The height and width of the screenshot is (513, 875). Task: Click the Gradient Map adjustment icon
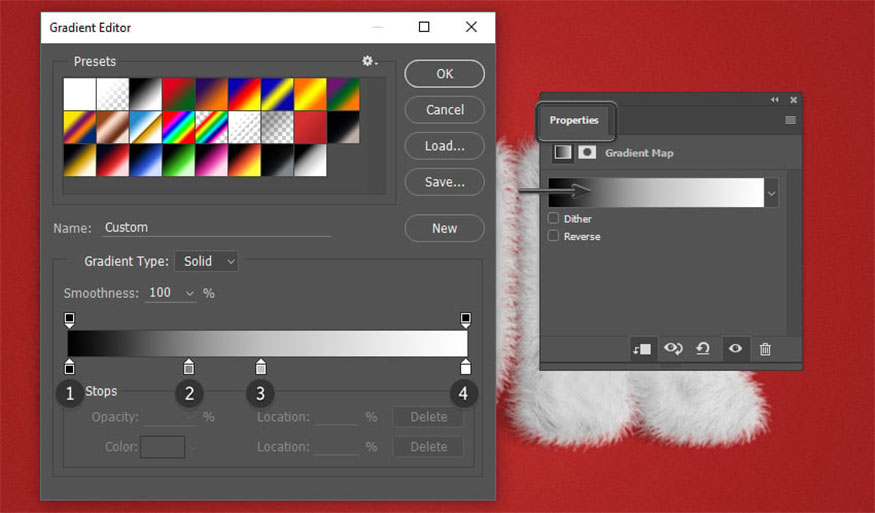[x=563, y=153]
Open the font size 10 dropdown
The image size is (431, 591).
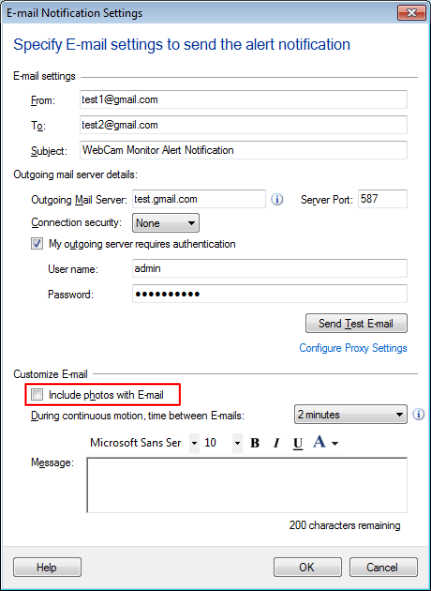click(237, 442)
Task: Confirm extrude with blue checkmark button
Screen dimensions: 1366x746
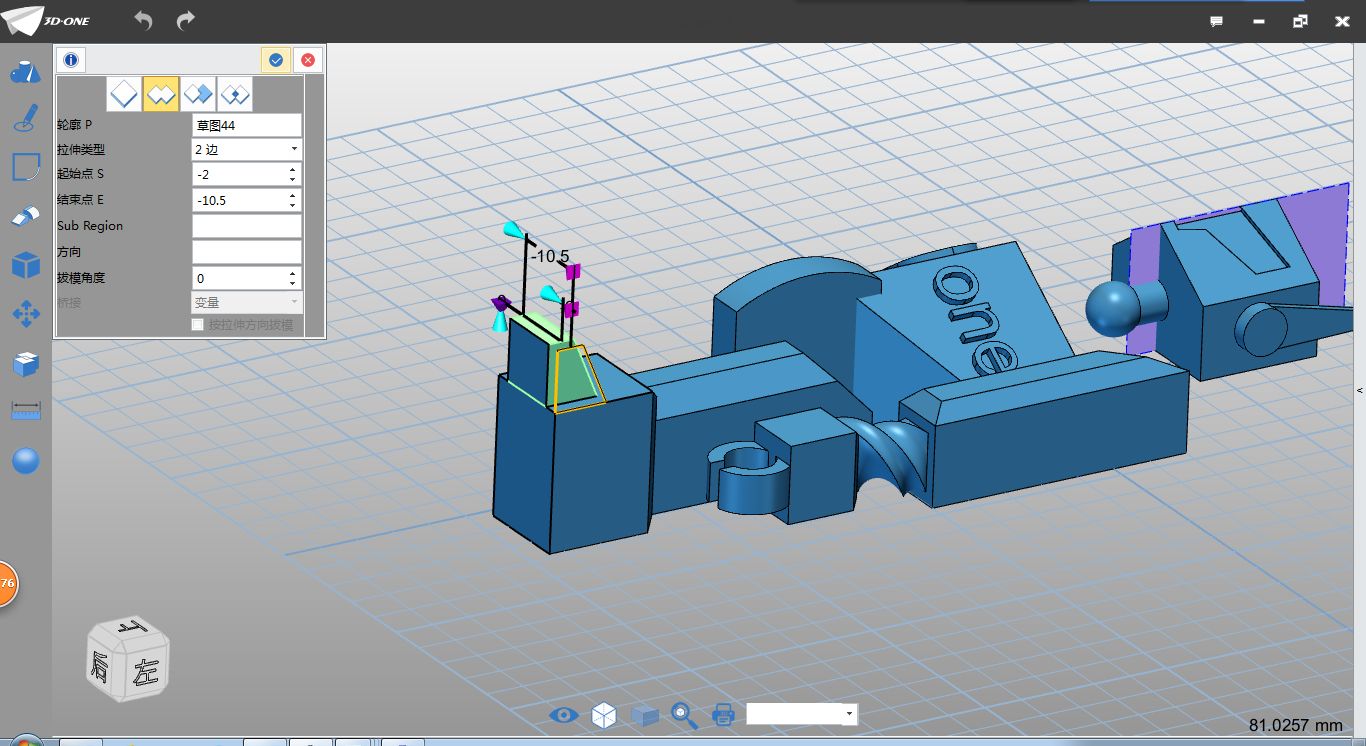Action: [276, 60]
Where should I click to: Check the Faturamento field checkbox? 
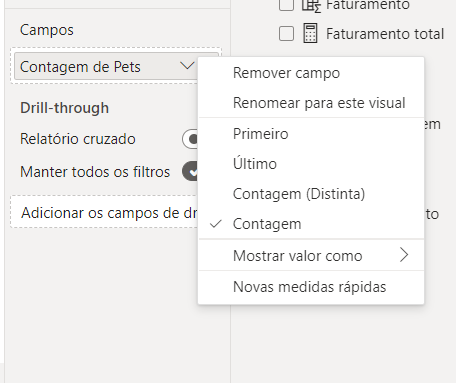[x=286, y=5]
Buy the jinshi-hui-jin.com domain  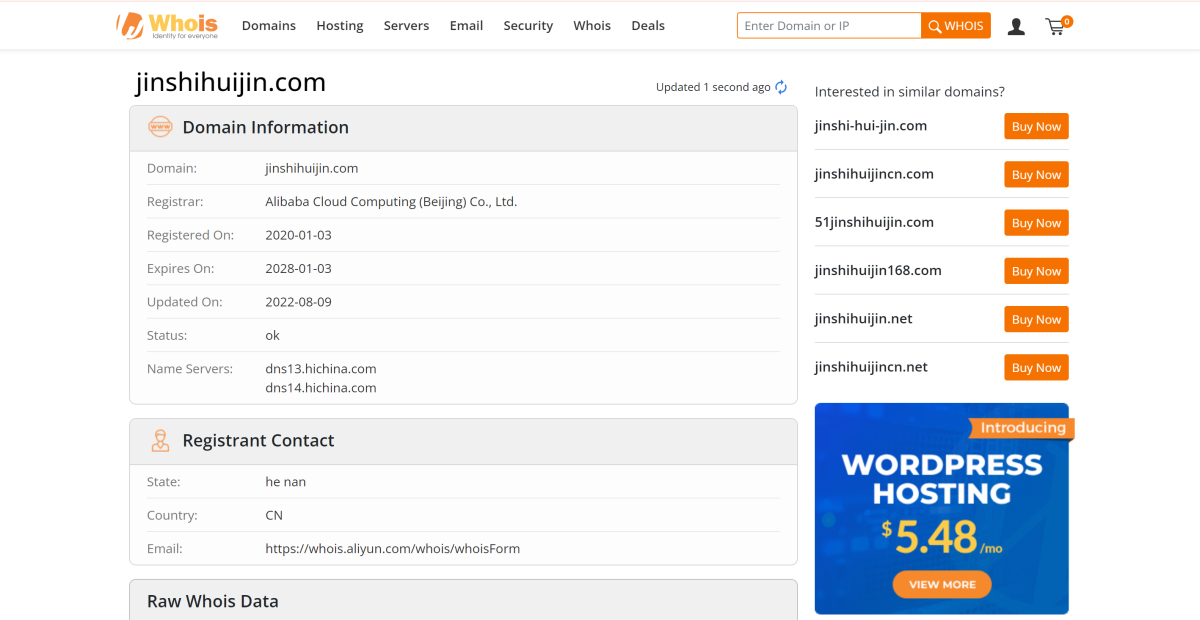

[What needs to be done]
Rewrite everything from the line containing "Task: Confirm extrude" down to the end of the items, requests included, and add -76 to every coordinate in the answers. Leave the pictures out.

[Task solution]
Task: Confirm extrude with blue checkmark button
Screen dimensions: 1366x746
Action: [200, -16]
Where should I click to: Check the Faturamento field checkbox? 
[x=210, y=-71]
Buy the jinshi-hui-jin.com domain  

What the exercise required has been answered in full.